Je pense que c’est pourtant la bonne solution qui fait appel à une solidarité nationale. Ce n’est que partie remise.
Dans la continuité de cet engagement, j’ai souhaité travailler sur les problématiques de submersion marine et d’inondations qui concernent directement le Bassin d’Arcachon. Le recul du trait de côte est particulièrement visible sur ma circonscription.
J’ai récemment rendu un rapport pour avis concernant les crédits de la Mission « Ecologie, développement et mobilités durables » du Projet de loi de finances 2022. Ce rapport porte sur le programme 181 : Prévention des risques naturels, technologiques, industriels, nucléaires ou miniers.
Ainsi, les parlementaires sont ancrés dans leur territoire. Leur rôle est de relayer les enjeux locaux à l’Assemblée nationale.
Aymeric AVISSE : Le monde maritime semble aujourd’hui être un peu plus entendu, quels sont vos objectifs actuellement pour le maritime dans son ensemble mais plus précisément pour l’emploi et la formation des marins français ?
Sophie PANONACLE : L’avenir du maritime passe par la création d’emploi dans une logique de développement durable.

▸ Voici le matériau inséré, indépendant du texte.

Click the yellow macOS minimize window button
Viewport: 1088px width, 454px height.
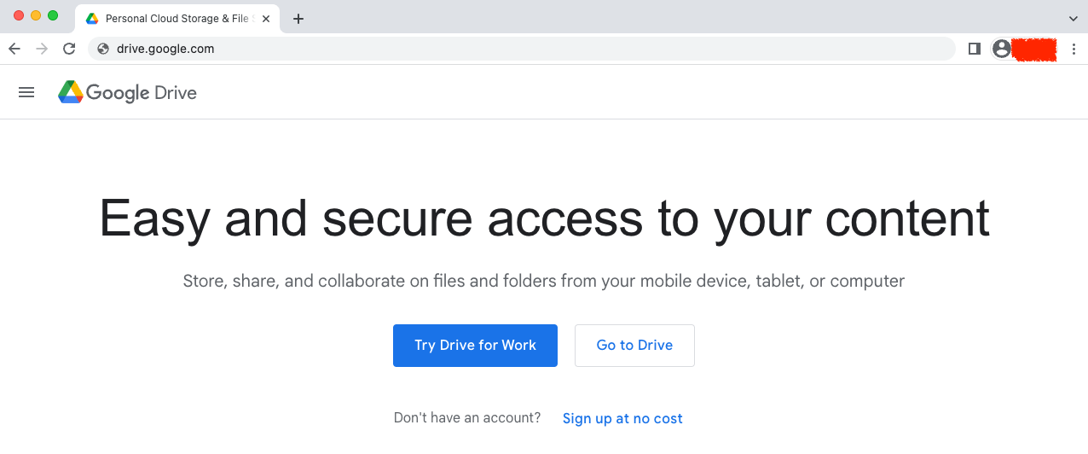point(36,15)
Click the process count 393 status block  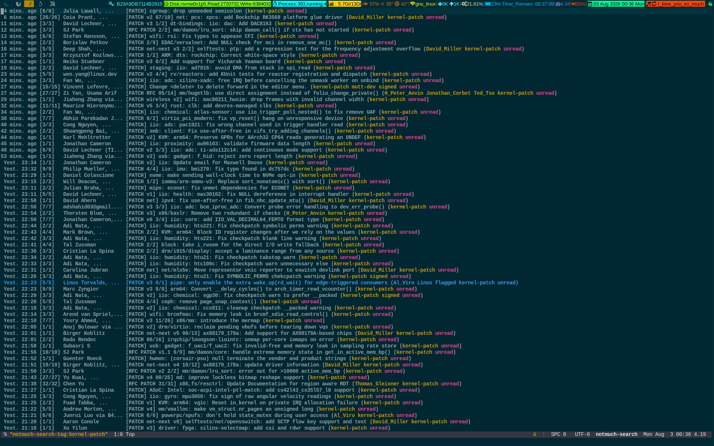[x=300, y=4]
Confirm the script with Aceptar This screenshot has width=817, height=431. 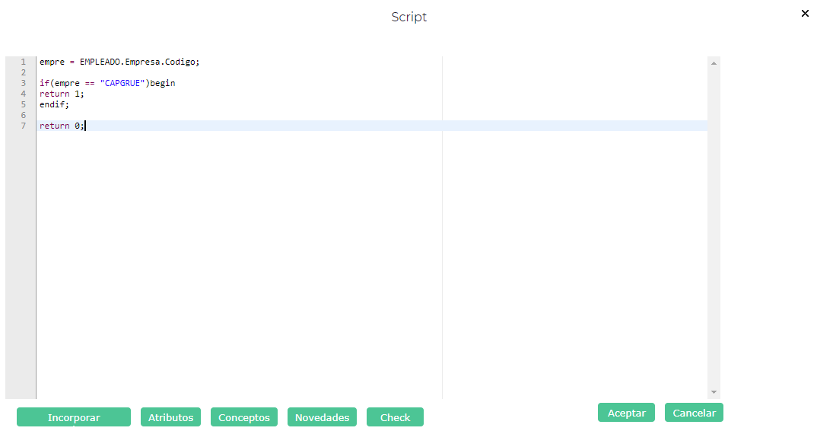pyautogui.click(x=626, y=412)
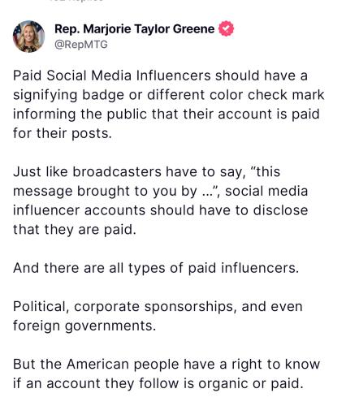This screenshot has height=406, width=346.
Task: Click the pink verified checkmark badge
Action: [226, 28]
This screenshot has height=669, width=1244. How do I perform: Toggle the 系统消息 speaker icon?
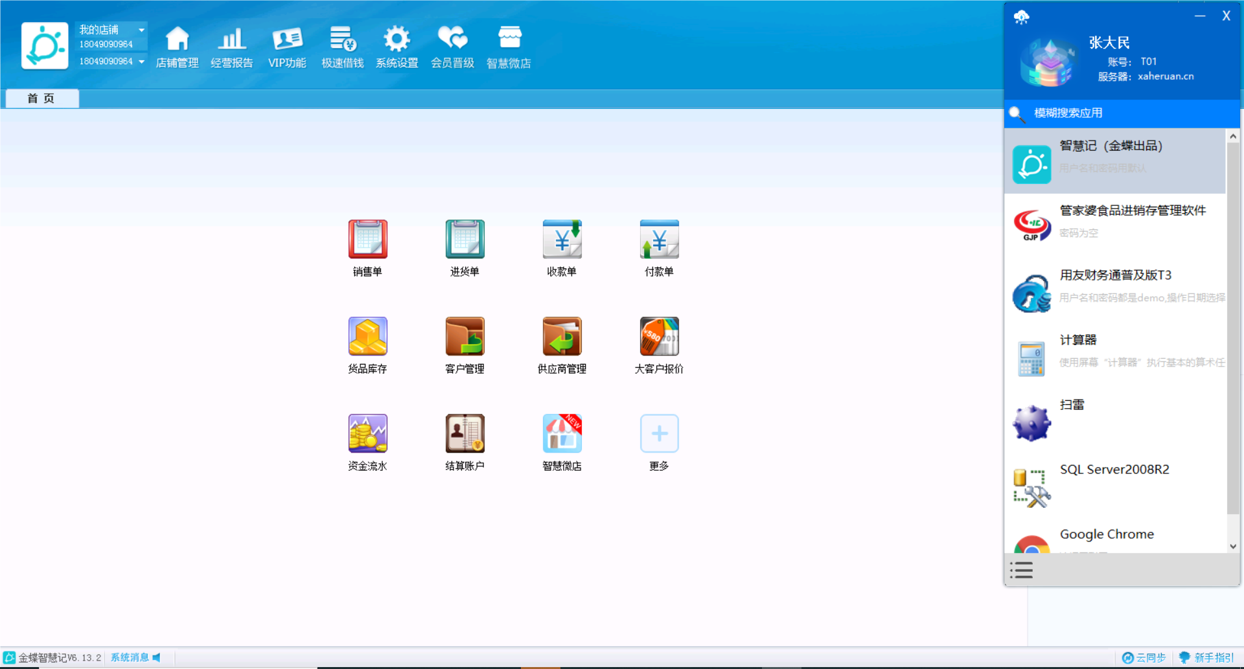(x=156, y=657)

Aussi, concernant l’emploi et la formation des marins, j’ai formulé une vingtaine de propositions issues du colloque national pour l’emploi maritime que j’ai organisé le 8 octobre 2020.
Dans le contexte économique et social que nous connaissons, il est nécessaire d’améliorer le recrutement, la formation initiale et la formation continue dans les filières maritimes. Pour ce faire, nous devons rendre les métiers de la mer plus attractifs et plus accessibles en sensibilisant les jeunes dès le collège. La diversité des métiers de la mer est aujourd’hui trop peu connue.
Cela passe aussi par une plus grande féminisation des filières maritimes.
Les formations dispensées doivent s’adapter à la transformation des métiers, notamment liés au numérique et à la transition écologique.
Un accompagnement spécifique doit être mis en place dans les territoires ultra-marins, afin de faciliter et d’encourager l’installation de centres de formation.
Enfin, nous devons anticiper la reconversion professionnelle dans les secteurs à forte pénibilité.
Je vous invite à retrouver l’ensemble des propositions formulées sur : https://www.document-en-ligne.fr/sophie-panonacle/actes-du-colloque/
Résoudre les problèmes d’emploi de l’économie de la mer est la clef de la réussite de l’ambition maritime de notre pays.
Dans cette optique, je me réjouis qu’Annick Girardin organise les 9 et 10 février à la Rochelle dans le cadre de la présidence française du Conseil de l’Union Européenne, un colloque dédié aux questions sociales (emploi, formation) du secteur maritime.